How are lists and other sequences compared in Python?
Lists (and other sequences) in Python are compared lexicographically and not based on any other parameter.
Sequence objects may be compared to other objects with the same sequence type. The comparison uses lexicographical ordering: first the first two items are compared, and if they differ this determines the outcome of the comparison; if they are equal, the next two items are compared, and so on, until either sequence is exhausted.
What is lexicographic sorting?
From the Wikipedia page on lexicographic sorting
lexicographic or lexicographical order (also known as lexical order, dictionary order, alphabetical order or lexicographic(al) product) is a generalization of the way the alphabetical order of words is based on the alphabetical order of their component letters.
The min function returns the smallest value in the iterable. So the lexicographic value of [1,2] is the least in that list. You can check by using [1,2,21]
>>> my_list=[[1,2,21],[1,3],[1,2]]
>>> min(my_list)
[1, 2]
What is happening in this case of min?
Going element wise on my_list, firstly [1,2,21] and [1,3]. Now from the docs
If two items to be compared are themselves sequences of the same type, the lexicographical comparison is carried out recursively.
Thus the value of [1,1,21] is less than [1,3], because the second element of [1,3], which is, 3 is lexicographically higher than the value of the second element of [1,1,21], which is, 1.
Now comparing [1,2] and [1,2,21], and adding another reference from the docs
If one sequence is an initial sub-sequence of the other, the shorter sequence is the smaller (lesser) one.
[1,2] is an initial sub-sequence of [1,2,21]. Therefore the value of [1,2] on the whole is smaller than that of [1,2,21]. Hence [1,2] is returned as the output.
This can be validated by using the sorted function
>>> sorted(my_list)
[[1, 2], [1, 2, 21], [1, 3]]
What if the list has multiple minimum elements?
If the list contains duplicate min elements the first is returned
>>> my_list=[[1,2],[1,2]]
>>> min(my_list)
[1, 2]
This can be confirmed using the id function call
>>> my_list=[[1,2],[1,2]]
>>> [id(i) for i in my_list]
[140297364849368, 140297364850160]
>>> id(min(my_list))
140297364849368
What do I need to do to prevent lexicographic comparison in min?

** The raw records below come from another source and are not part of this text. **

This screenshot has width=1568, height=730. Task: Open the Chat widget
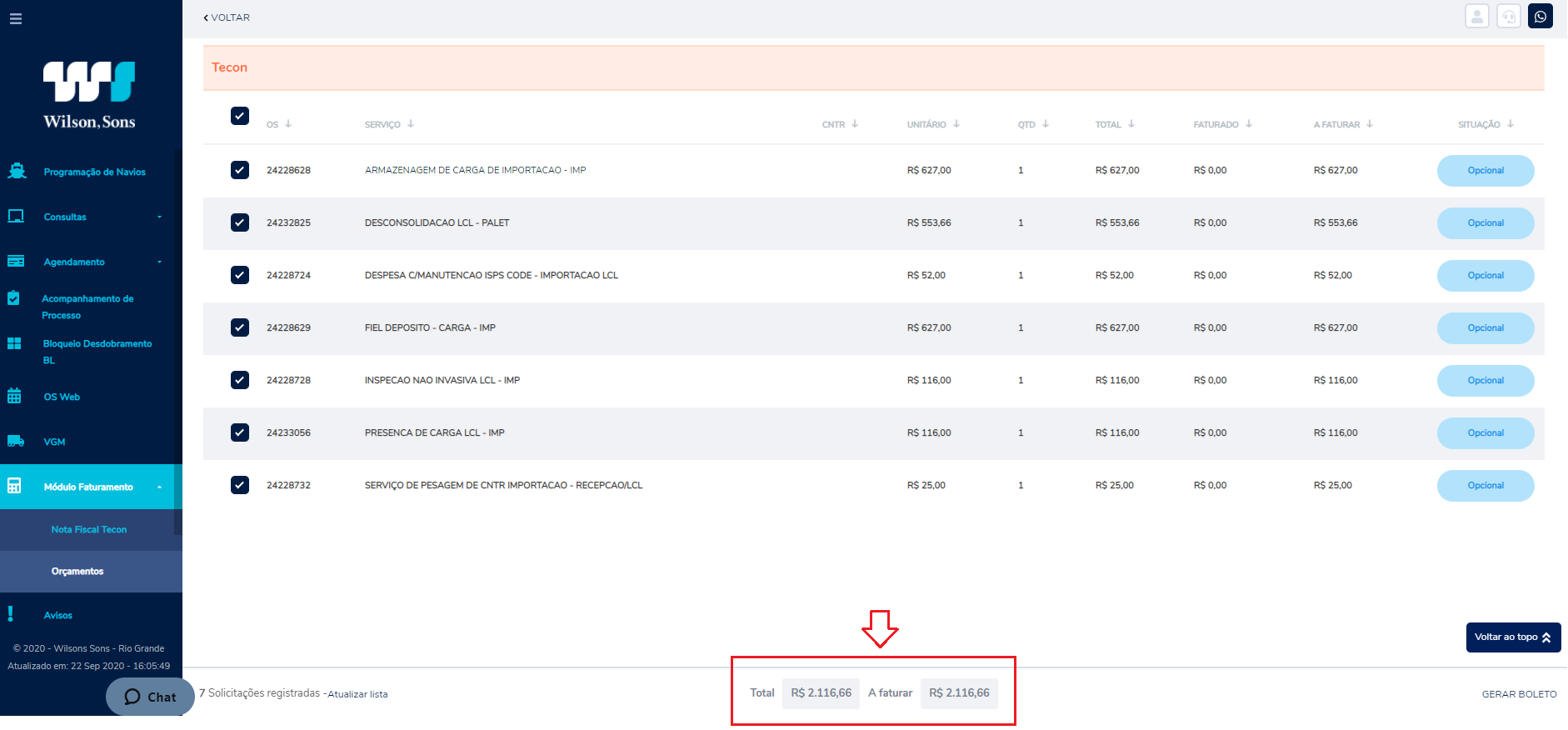pyautogui.click(x=150, y=697)
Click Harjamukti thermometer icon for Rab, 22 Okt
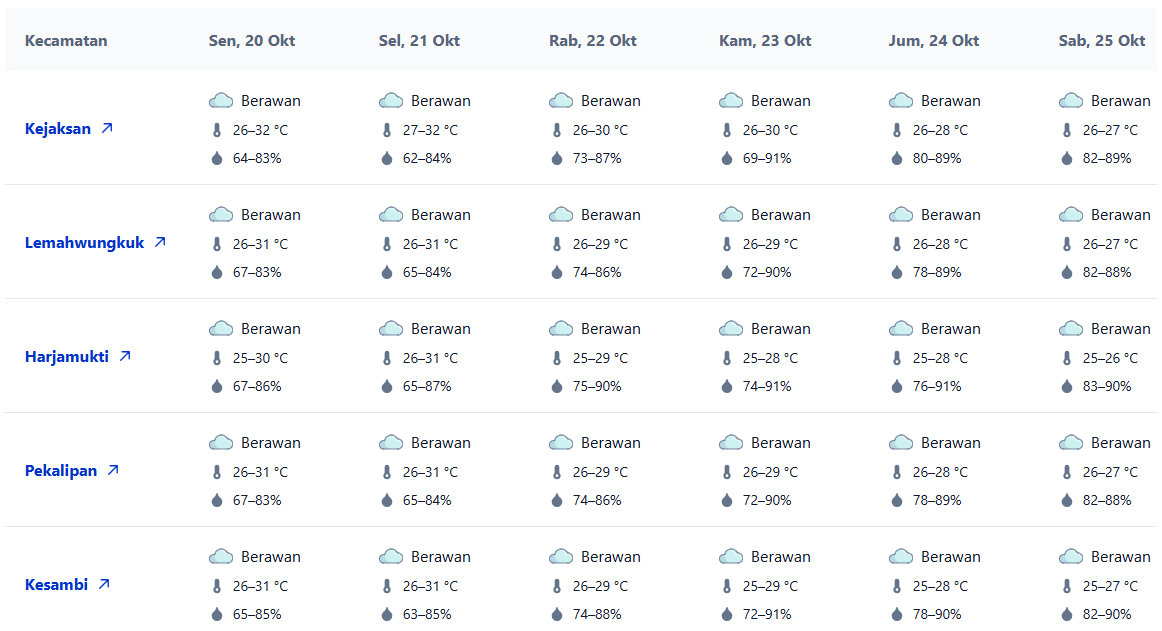The image size is (1162, 631). (557, 358)
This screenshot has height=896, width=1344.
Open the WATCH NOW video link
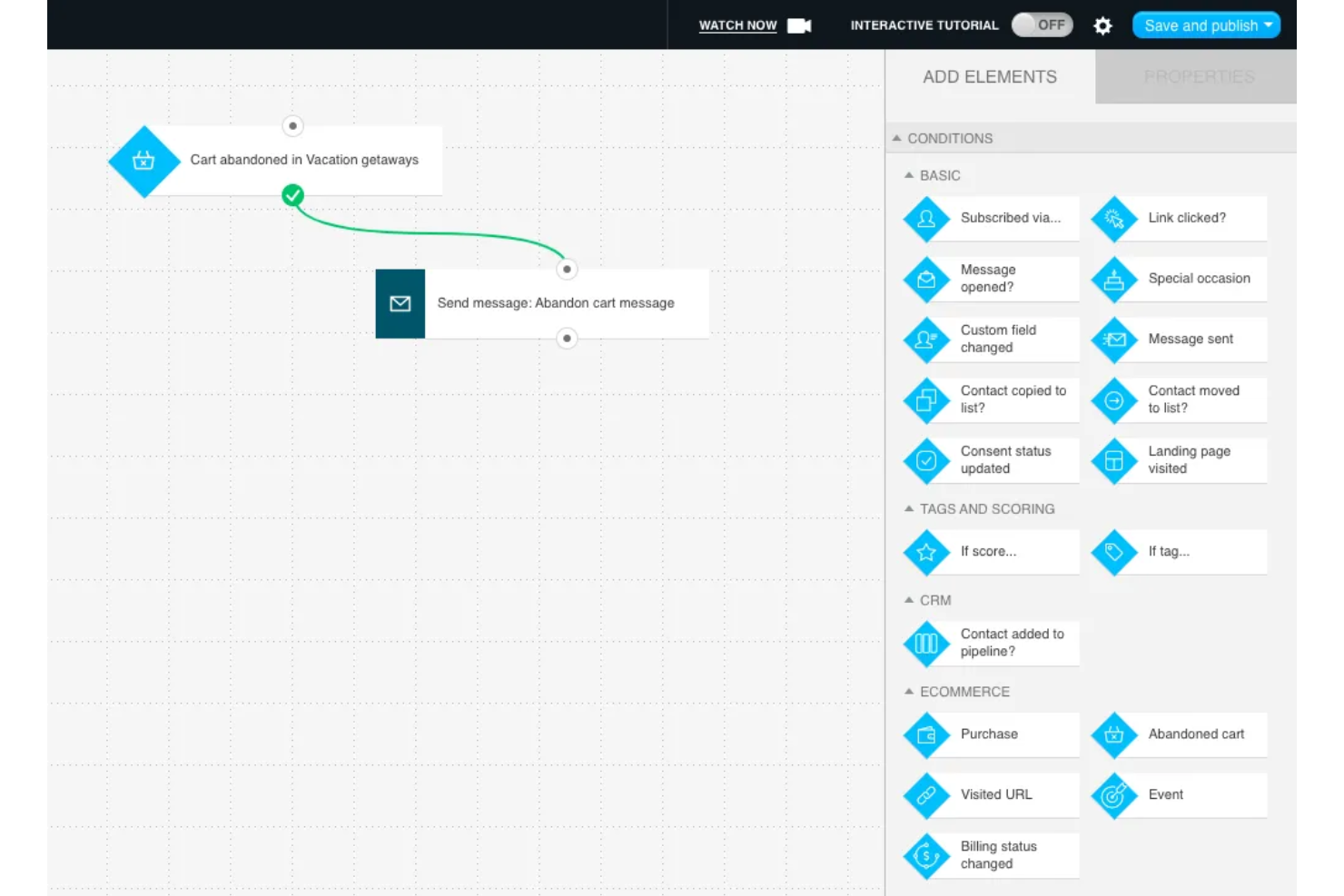(x=736, y=25)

If the required comparison is not lexicographic then the key argument can be used (as mentioned by Padraic)
The min function has an additional optional argument called key. The key argument takes a function.

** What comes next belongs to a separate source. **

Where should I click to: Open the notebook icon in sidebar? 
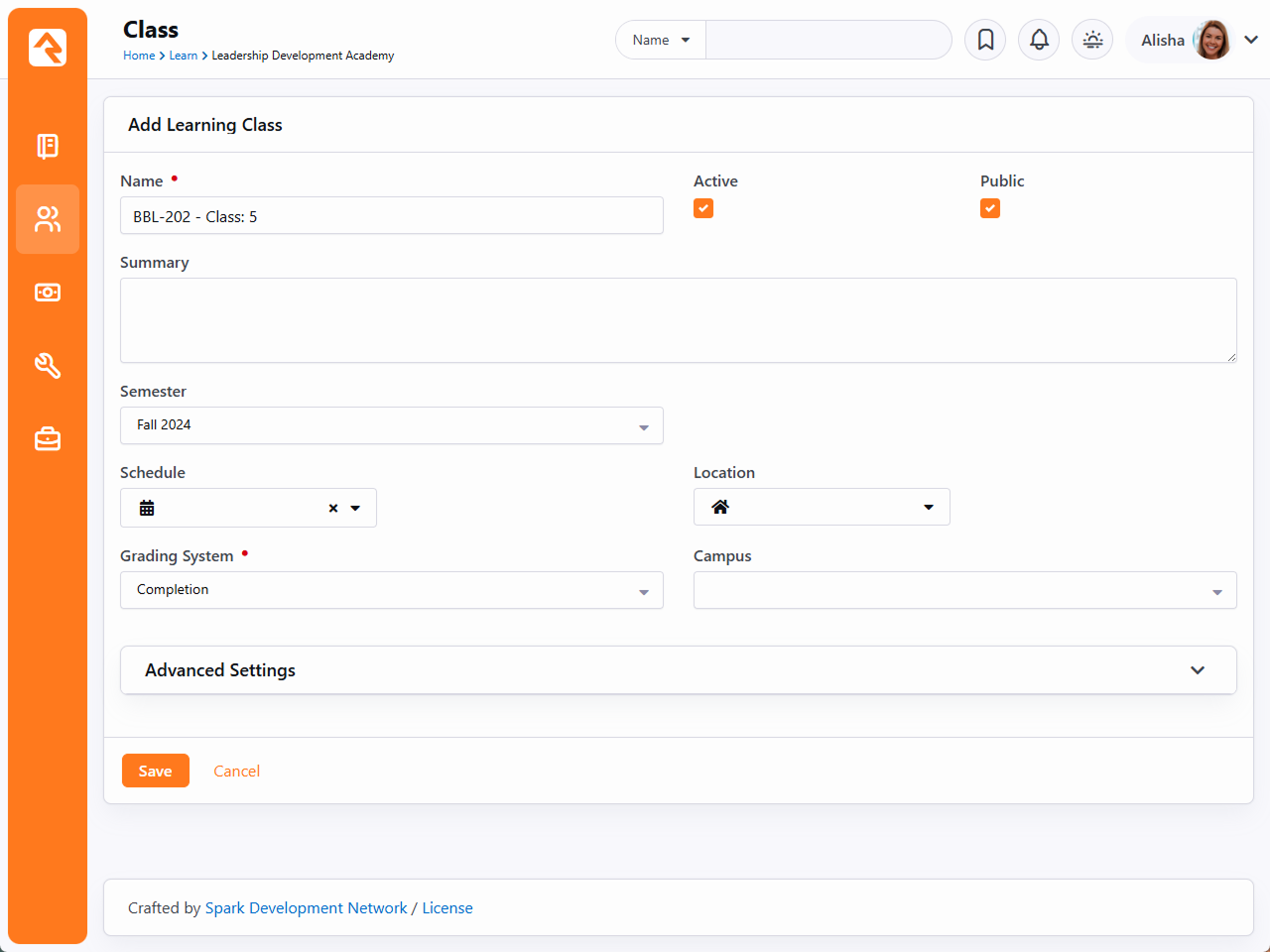(48, 146)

The optional key argument specifies a one-argument ordering function
like that used for list.sort(). The key argument, if supplied, must be
in keyword form (for example, min(a,b,c,key=func)).
For example, if we need the smallest element by length, we need to use the len function.
>>> my_list=[[1,2,21],[1,3],[1,2]]
>>> min(my_list,key=len) # Notice the key argument
[1, 3]
As we can see the first shortest element is returned here.
What if the list is heterogeneous?
Until Python2
If the list is heterogeneous type names are considered for ordering, check Comparisions,
Objects of different types except numbers are ordered by their type names
Hence if you put an int and a list there you will get the integer value as the smallest as i is of lower value than l. Similarly '1' would be of higher value than both of this.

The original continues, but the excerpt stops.